I write this while still attending the General Convention of The Episcopal Church, meeting in Anaheim, California. If you have been following the work of the General Convention, you will know that it has been extensive and varied. Not only are there legislative sessions, there is also a daily Eucharist, including a grand Sunday liturgy, as well as committee meetings and hearings, gatherings to share collective ministry, and social times to deepen relationships. It will also not have escaped your attention that there is a certain level of tension that exists at General Convention. That is, one level, inescapable when you get so many people together in one place. On another level, it is a result of good and faithful people diligently trying to discern God’s will in the actions and decisions of this council. People disagree, and that’s a good thing. However, when disagreements touch deeply held convictions and challenge them, that can become very uncomfortable, even painful. As at many General Conventions, it is that sort of disagreement that has been experienced this past week.
I don’t enjoy being in that sort of atmosphere. I go to General Convention to see colleagues in ministry, share ideas with them, and meet new people from around the Episcopal Church and the Communion. I go to share in the councils of the Church and add my voice to our collective work to discern the leading of the Holy Spirit. I don’t go to observe wrangling over issues, and when it happens (which, as I said, it almost always does), the very real temptation is to become discouraged and disheartened. I felt that temptation most keenly last week, on Tuesday, after the deeply serious discussions that took place earlier in the week. It was a temptation that was given a keener edge by the acrimony that began to be displayed by various groups around the Communion in response to important decisions that had been made. “What am I doing here?” I thought. “Why don’t people just trust God to lead us and focus on ministry?” “Why must we fight with one another?” was what I felt in my heart.
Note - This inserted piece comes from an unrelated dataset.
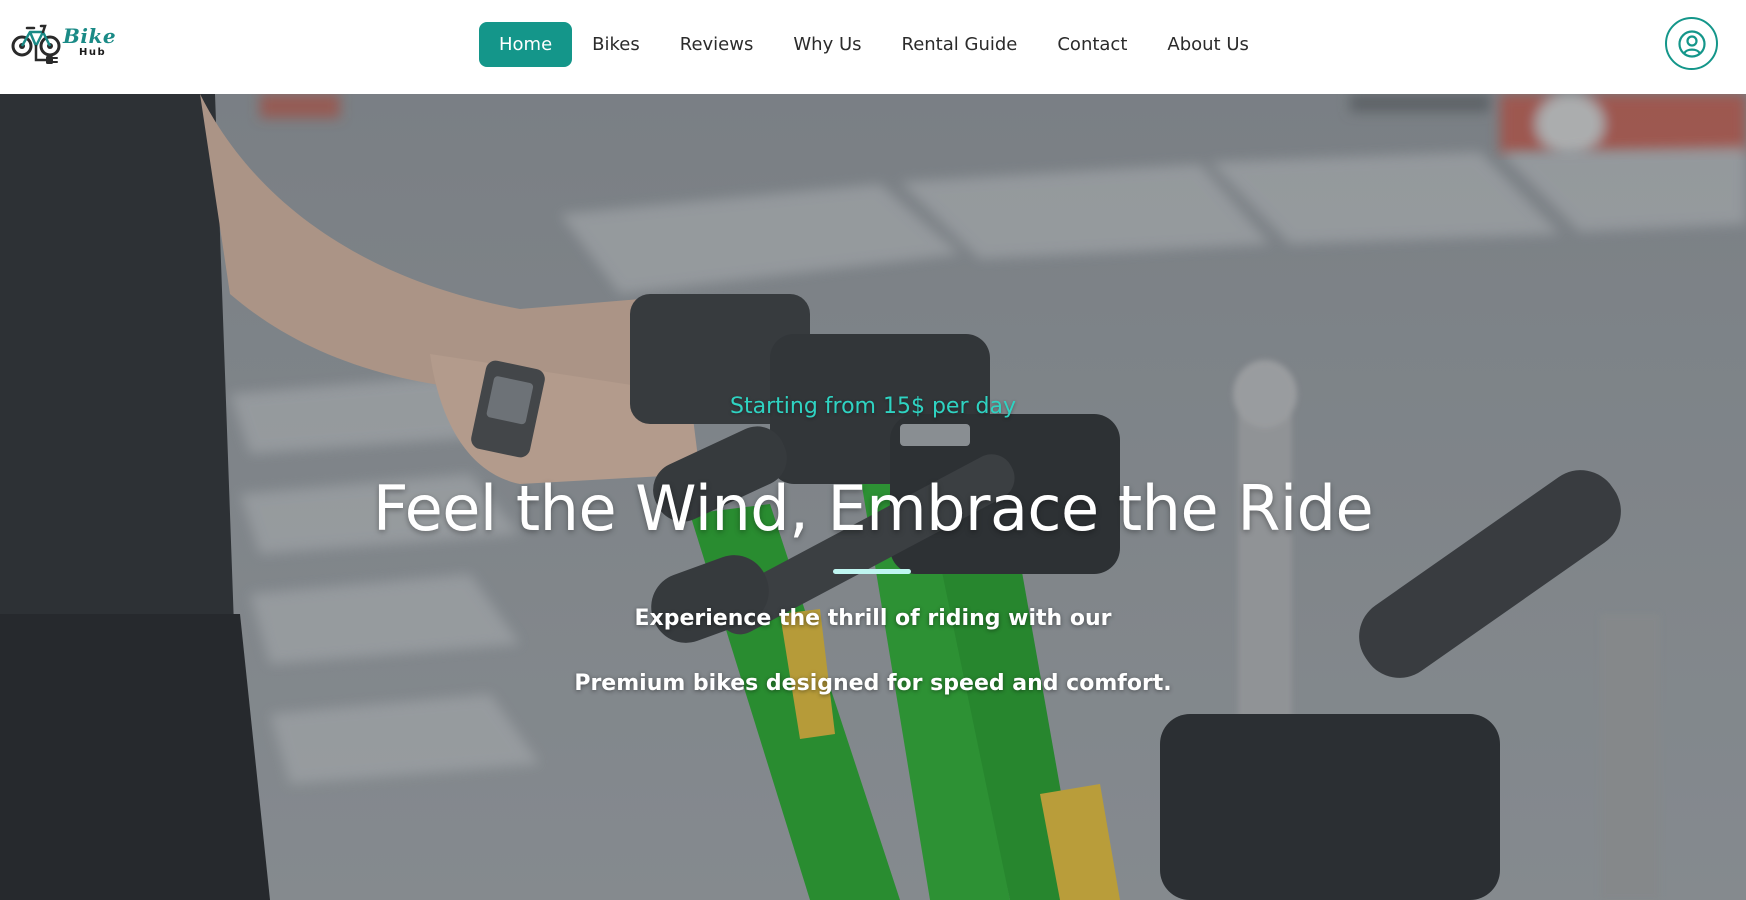 Image resolution: width=1746 pixels, height=900 pixels. What do you see at coordinates (717, 44) in the screenshot?
I see `nav-reviews: Reviews` at bounding box center [717, 44].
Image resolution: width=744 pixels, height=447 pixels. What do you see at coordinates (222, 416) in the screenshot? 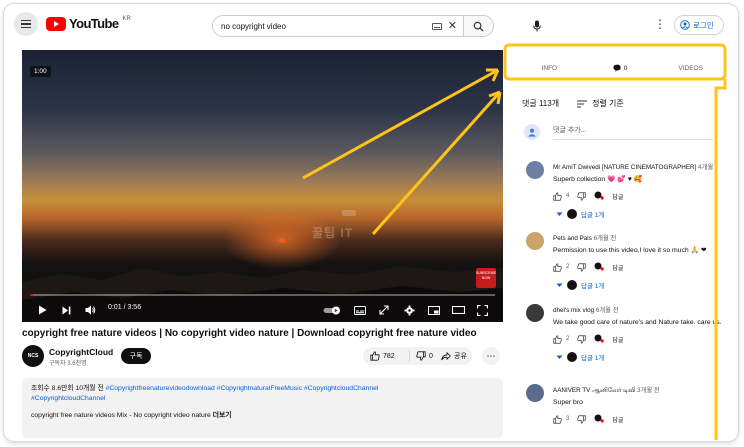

It was on that same day that I attended a gathering of some of the international guests of the President of the House of Deputies, Bonnie Anderson, for an interview. These individuals included Dr. Jenny Te Paa, the Principal of St. John’s Theological College in New Zealand; Dr. Victor Atta-Baffoe, Dean of St. Nicholas’ Seminary in Ghana; Dean Rowan Smith, Dean of St. George’s Cathedral in Capetown, South Africa; among others. In answering my questions, and those of the other interviewers, these leaders spoke of lived ministry in challenging local settings. There was discussion of issues of poverty, HIV-AIDS, indigenous peoples being included in the life of the Church, raising the awareness of the status of women in areas where they are no more than property, the difficulties of funding and communications. The divisive issues of General Convention were not center stage. I was thankful for that and realized that it is this focus on mission and ministry that keeps us rooted in God: hopeful and energized, not fearful and discouraged. I came away from that interview renewed in my understanding of why I am here.
I also came away from that interview renewed in my determination that the hot-button issues of the Church cannot distract us from the work of mission and ministry that God has set before us. This has been my intention in every church I have led, and it will be my intention here, at the Cathedral of St. John. The Church has struggled with thorny questions in every age, and God has always shown the way through them; he will do so in this instance, too. I don’t have the answers to some of these questions of our life together, nor is it up to me to state with certainly the mind of God. Our calling as Christians, I believe, is to live in faith, which means we don’t always see where we’re going. This calling is given beautiful expression in the ethos of Anglicanism, an expression of Christian discipleship that enables us to live in the midst of creative tension, wherein we go about the work we have been given to do while believing, patiently and faithfully, that God, through his Holy Spirit, will lead us where we need to go. I don’t always like living this way, but I believe it, with all my being, to be our calling.